A Worn Path est un livre qui se déroule dans les années 1940 en Amérique, où les Américains noirs étaient encore traités différemment des Américains blancs. Une histoire allégorique qui dépeint une différence de traitement, et un amour qui ne connaît pas de frontières, c’est vraiment émouvant. Le personnage principal de l’histoire est Phoenix Jackson, une femme âgée qui fait un voyage très périlleux à la ville de Natchez, rencontrant de nombreux dangers en cours de route. Cependant, elle n’est pas découragée et se rend à destination. L’histoire est rendue agréable par l’humour léger que l’auteur entretient sous la forme d’un monologue que la vieille dame se tient au courant.

L’histoire a été écrite à la première personne, l’auteur ne racontant que les incidents qui se sont produits ce jour-là. Il appartient par ailleurs au lecteur d’interpréter le personnage de Phoenix. L’auteur ne fournit aucune information sur le genre de personne que Phoenix est, à l’exception de son apparence physique. Nous nous interrogeons sur la raison de son voyage jusqu’au bout, ce qui le rend d’autant plus émouvant. Les paragraphes suivants fournissent un résumé et une brève analyse de l’histoire, ainsi qu’une analyse du caractère des différentes personnes que nous y rencontrons.

Résumé du tracé

Phoenix Jackson est une très vieille Afro-Américaine qui fait un voyage à Natchez, à travers une route périlleuse. Le titre de l’histoire semble provenir du fait qu’elle a fait ce voyage de nombreuses fois, et le chemin lui est maintenant usé. Elle va chez Natchez pour ramener des médicaments pour son petit-fils, qui souffre depuis des années d’avoir avalé de la lessive.

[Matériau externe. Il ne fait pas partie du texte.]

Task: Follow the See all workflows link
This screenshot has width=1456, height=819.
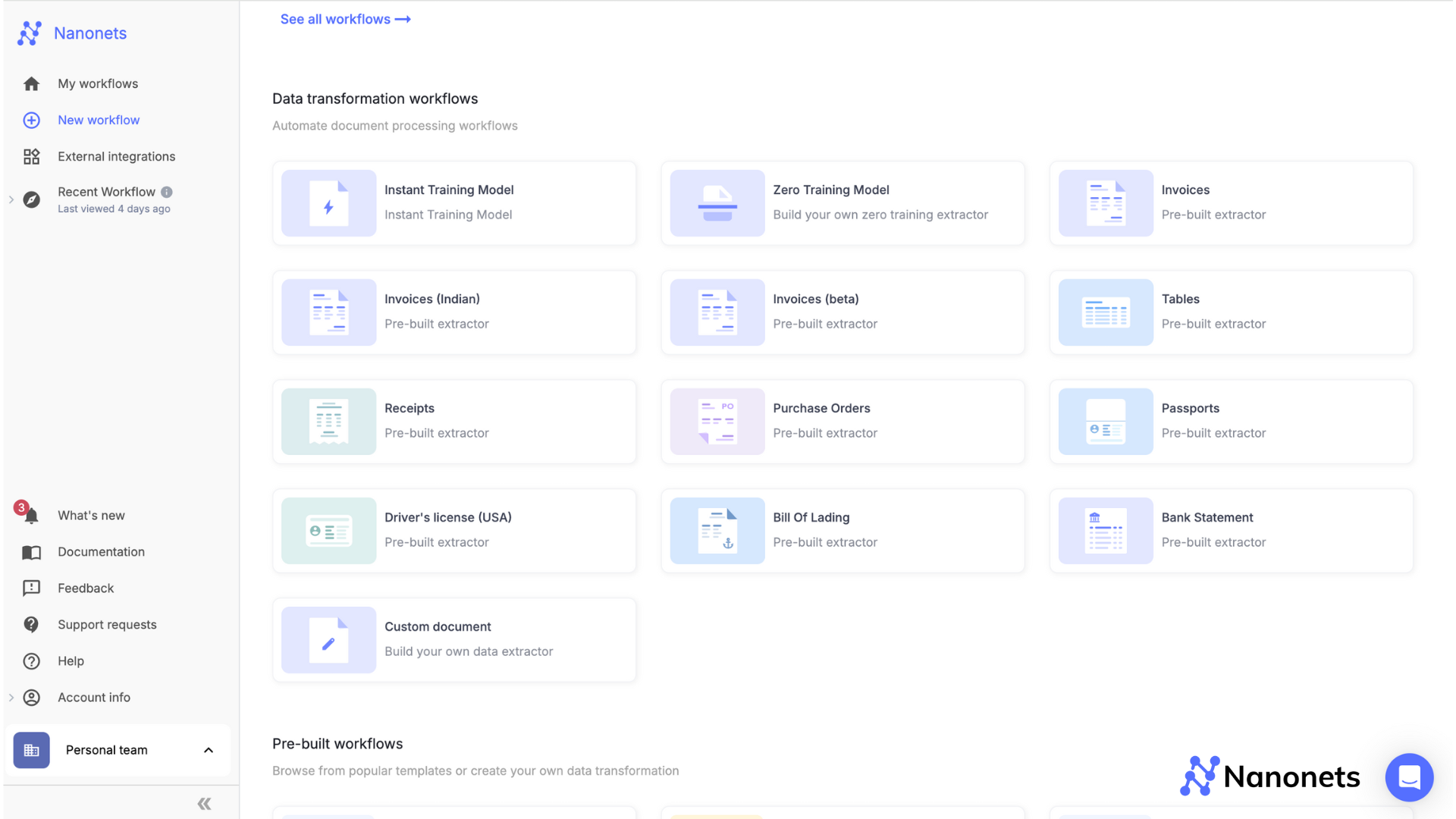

Elle maintient un monologue avec elle-même tout le long du chemin, et parle aussi à la nature. Par exemple, elle manifeste sa lassitude à l’égard des animaux sauvages en disant : « Dégagez de mon chemin, renards, hiboux, scarabées, lapins mâles, ratons laveurs et animaux sauvages, vous tous ! . . Tenez-vous loin de ces pieds, petits bob-whites…. Gardez les gros porcs sauvages hors de mon chemin. » Elle monte une colline escarpée à travers une forêt de pins, puis redescend à travers des chênes. En chemin, sa robe se prend dans un buisson d’épines, et elle doit lutter pour se libérer. A ce moment-là, elle se rend compte que l’après-midi est déjà arrivé.

En continuant sa route, elle rencontre bientôt un ruisseau avec des billes de bois posées de l’autre côté. Elle le traverse les yeux fermés, heureuse de compter davantage sur ses pieds que sur sa vue défaillante pour la guider. « Je n’étais pas aussi vieille que je le pensais. » Cependant, elle s’assoit pour se reposer. Quand elle se repose, un petit garçon s’approche d’elle avec un morceau de gâteau, mais quand elle le prend, il n’y a personne, signe qu’elle hallucine peut-être.

Elle recommence à marcher et s’approche d’une clôture de barbelés. Elle s’y faufile avec précaution, pour ne pas se blesser. Puis elle tombe sur un champ, où elle rencontre un épouvantail, qu’elle prend d’abord pour un fantôme. En découvrant sa véritable identité, elle en fait volontiers une petite danse avec elle !

Elle est presque attaquée par un chien en bas de la route, et dans une tentative de le frapper avec sa canne, elle tombe en arrière dans un fossé. Là encore, elle voit quelqu’un lui tendre la main, mais quand elle tend la sienne, il n’y a rien. Bientôt, un chasseur arrive et la tire. Ils échangent de brèves paroles, et il pense qu’elle va en ville pour voir le Père Noël. Il n’arrête pas de l’appeler « mamie ». Quand elle voit une pièce de cinq cents tomber de la poche du chasseur, elle détourne son attention et la capte, croyant que Dieu la regarde voler.